Information supplied START

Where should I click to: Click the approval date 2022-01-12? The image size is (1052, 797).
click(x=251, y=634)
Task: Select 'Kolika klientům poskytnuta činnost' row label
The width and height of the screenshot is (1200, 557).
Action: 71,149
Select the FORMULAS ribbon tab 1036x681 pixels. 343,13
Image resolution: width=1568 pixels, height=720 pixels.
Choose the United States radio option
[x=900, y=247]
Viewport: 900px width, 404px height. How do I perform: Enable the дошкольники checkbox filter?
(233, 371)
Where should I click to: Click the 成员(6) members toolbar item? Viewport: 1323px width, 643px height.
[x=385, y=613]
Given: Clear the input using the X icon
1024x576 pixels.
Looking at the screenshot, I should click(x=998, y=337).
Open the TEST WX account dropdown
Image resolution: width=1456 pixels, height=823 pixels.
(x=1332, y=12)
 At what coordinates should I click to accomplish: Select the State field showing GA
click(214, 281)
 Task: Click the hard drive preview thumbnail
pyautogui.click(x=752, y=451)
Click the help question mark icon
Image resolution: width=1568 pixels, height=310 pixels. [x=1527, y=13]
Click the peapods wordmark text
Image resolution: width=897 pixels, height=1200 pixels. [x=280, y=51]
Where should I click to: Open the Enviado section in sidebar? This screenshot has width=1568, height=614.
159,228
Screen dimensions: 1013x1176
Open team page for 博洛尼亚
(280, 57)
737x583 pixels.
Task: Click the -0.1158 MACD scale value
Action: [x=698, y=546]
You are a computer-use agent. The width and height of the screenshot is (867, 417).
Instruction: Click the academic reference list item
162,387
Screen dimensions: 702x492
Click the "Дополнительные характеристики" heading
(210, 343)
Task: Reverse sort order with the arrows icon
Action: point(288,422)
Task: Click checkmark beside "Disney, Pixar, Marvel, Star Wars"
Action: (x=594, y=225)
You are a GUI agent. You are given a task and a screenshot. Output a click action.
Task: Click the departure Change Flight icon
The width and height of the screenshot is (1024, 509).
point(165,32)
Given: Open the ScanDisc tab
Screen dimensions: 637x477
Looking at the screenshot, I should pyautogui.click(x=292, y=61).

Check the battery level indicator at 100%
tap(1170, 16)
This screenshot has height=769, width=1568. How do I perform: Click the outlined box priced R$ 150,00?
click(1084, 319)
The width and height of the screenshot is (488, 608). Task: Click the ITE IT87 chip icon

Information supplied END

What should appear is an exact copy of the lines from the one with "Click the peapods wordmark text" through the end of the entries above, ends included, and no other text.

Click the peapods wordmark text
Image resolution: width=897 pixels, height=1200 pixels. [x=280, y=51]
Where should I click to: Open the Enviado section in sidebar? This screenshot has width=1568, height=614.
159,228
Screen dimensions: 1013x1176
Open team page for 博洛尼亚
(280, 57)
737x583 pixels.
Task: Click the -0.1158 MACD scale value
Action: [x=698, y=546]
You are a computer-use agent. The width and height of the screenshot is (867, 417).
Instruction: Click the academic reference list item
162,387
Screen dimensions: 702x492
Click the "Дополнительные характеристики" heading
(210, 343)
Task: Reverse sort order with the arrows icon
Action: point(288,422)
Task: Click checkmark beside "Disney, Pixar, Marvel, Star Wars"
Action: (x=594, y=225)
You are a GUI agent. You are given a task and a screenshot. Output a click action.
Task: Click the departure Change Flight icon
The width and height of the screenshot is (1024, 509).
point(165,32)
Given: Open the ScanDisc tab
Screen dimensions: 637x477
Looking at the screenshot, I should pyautogui.click(x=292, y=61).

Check the battery level indicator at 100%
tap(1170, 16)
This screenshot has height=769, width=1568. How do I perform: Click the outlined box priced R$ 150,00?
click(1084, 319)
The width and height of the screenshot is (488, 608). Task: Click the ITE IT87 chip icon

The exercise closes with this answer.